One of the problems with "Final Crisis: Revelations" is that it's Greg Rucka playing around with his pet characters, off to the side of the main "Final Crisis" event, even if the characters don't make a whole lot of sense together. I get that the series is about the reunion between Crispus Allen and Renee Montoya -- two characters who have changed drastically from the good old days of Rucka's "Detective Comics" and "Gotham Central" runs. But those two characters, so well-developed as Gotham City detectives, now inhabit the roles of the Spectre and the Question, respectively. And, as anyone who has read their recent miniseries and cameo appearances, they are much less interesting in pseudo-superhero garb then they were in civilian clothes.

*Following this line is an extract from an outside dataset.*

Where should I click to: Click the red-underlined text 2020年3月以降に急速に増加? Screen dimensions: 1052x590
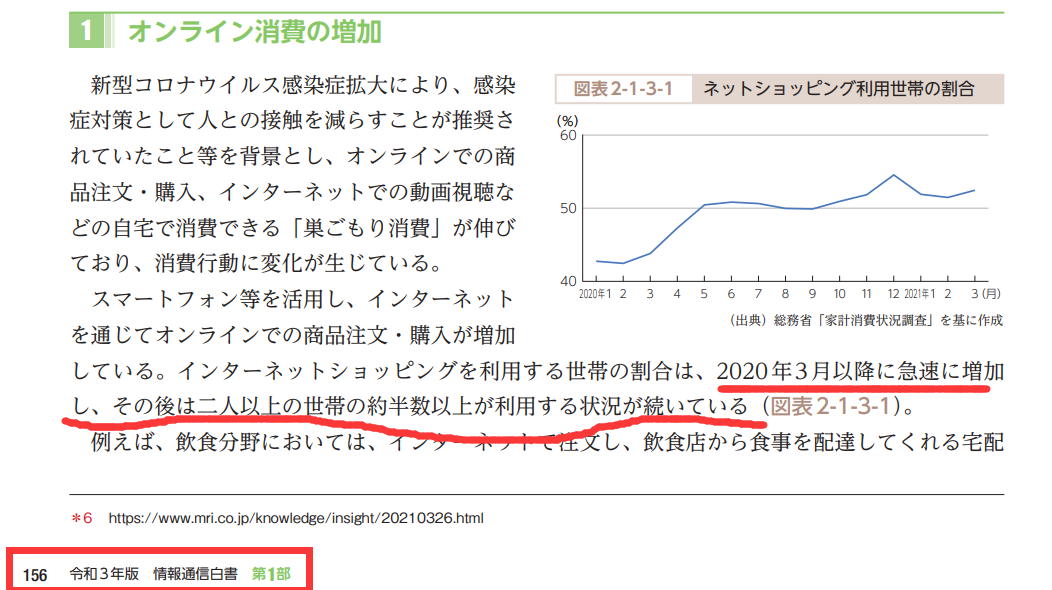[860, 371]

Rucka has a chance to redeem the characters here, both in-story and in the eyes of readers, but after three issues of quasi-religious, mystical angst, all we've gotten so far is a whole lot of nothing. This new Spectre and this new Question may be full of anxiety and inner turmoil, but neither seems able to support a story, and putting them both together in the same comic hasn't seemed to help at all. Actually, the contrast between the street-level Question and the cosmically-enhances Spectre just makes them both look ridiculous.
Issue #3 details the confrontation between the three good guys (the Spectre, the Question, and the newly-introduced Angel of Mercy) against an extra-evil Vandal Savage and the anti-life equation (which basically means a bunch of zombies with red eyes). The new Batwoman shows up too, as a red-eyed minion, in a brief scene where she's nothing more than fodder for a magical blast o' Spectre. Vandal Savage, on the other hand, has the mark of Cain on him, and he's walking the Earth with his anti-life slaves, wreaking havoc like an old testament force of evil. If it's the DC Universe in flames that you want, this series has it, but its all "Sumbit!" and "Darkseid is My Will!" and spiritual doubt and artwork that looks like it came from a "WildC.A.T.S. Strikeforce" back-up story circa 1994. Philip Tan's work was better on the first issue of this series, so I'm guessing that his work on issue #3 is rushed, but Renee Montoya has never looked so grotesque and the backgrounds tend to be nothing more than hasty brush strokes.
Rucka might be raising some interesting spiritual questions here, as Crispus Allen says, "God has abandoned us," and all hope seems lost, but that's all buried in a melodramatic mess of apocalyptic proportions.
I realize that a series called "Final Crisis: Revelations" shouldn't be subtle, but it would be nice if it were more than just gnashing teeth and zombies of Darkseid.